Insufficient transportation infrastructure has held back oil and gas production and investment in Vaca Muerta, the world’s second-largest shale fields. The Vaca Muerta project, proposed in 2018 as a 1040 km pipeline to be constructed in two phases, would bring gas from the Vaca Muerta shale fields to Argentina's main population centers in and around Buenos Aires.[1]

In October 2018, two of Argentina's largest energy companies, Transportadora Gas del Sur (TGS, controlled by Buenos Aires-based Pampa Energia) and Transportadora Gas del Norte (TGN, controlled by the Italian-Argentine conglomerate Techint), expressed interest in forming a joint venture to develop the new pipeline.[2] In November 2018, at the G20 summit meeting in Buenos Aires, CEO Ray Washburne of the United States' development finance agency OPIC (Overseas Private Investment Corporation) signed a letter of interest to provide a $350 million loan in support of the project.[5][6]
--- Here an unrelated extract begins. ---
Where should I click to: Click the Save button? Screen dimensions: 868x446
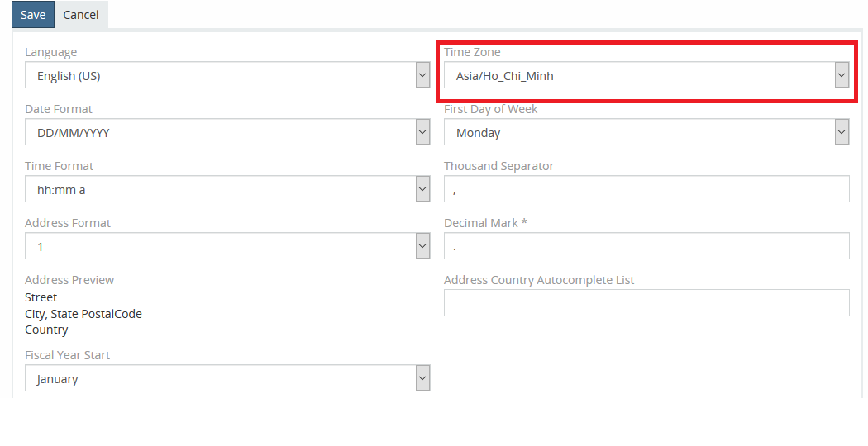pyautogui.click(x=33, y=15)
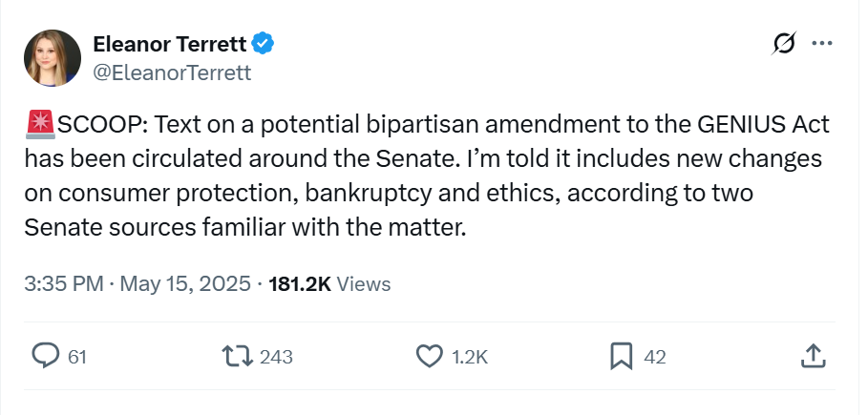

The first, 570-km stage of the pipeline, capable of transporting 15 MMcm/d (530 MMcf/d) and estimated to cost US$800 million[4], would run from TGS's conditioning plant at Tratayén in the Vaca Muerta shale fields to TGS's Saturno compression plant near Salliqueló (Buenos Aires province)[2], where it would connect to TGS's existing transport system to reach Greater Buenos Aires and the coast.[3] The second, 470-km stage would extend from Salliqueló to connect with TGN's transport system near the city of San Nicolás de los Arroyos, in northern Buenos Aires province. The projected cost for both stages was estimated at US$2 billion, with pipeline capacity eventually reaching 40 MMcm/d (1413 MMcf/d). Initial plans called for the first stage to be operational by 2021, with the second stage to be completed by late 2024.[4]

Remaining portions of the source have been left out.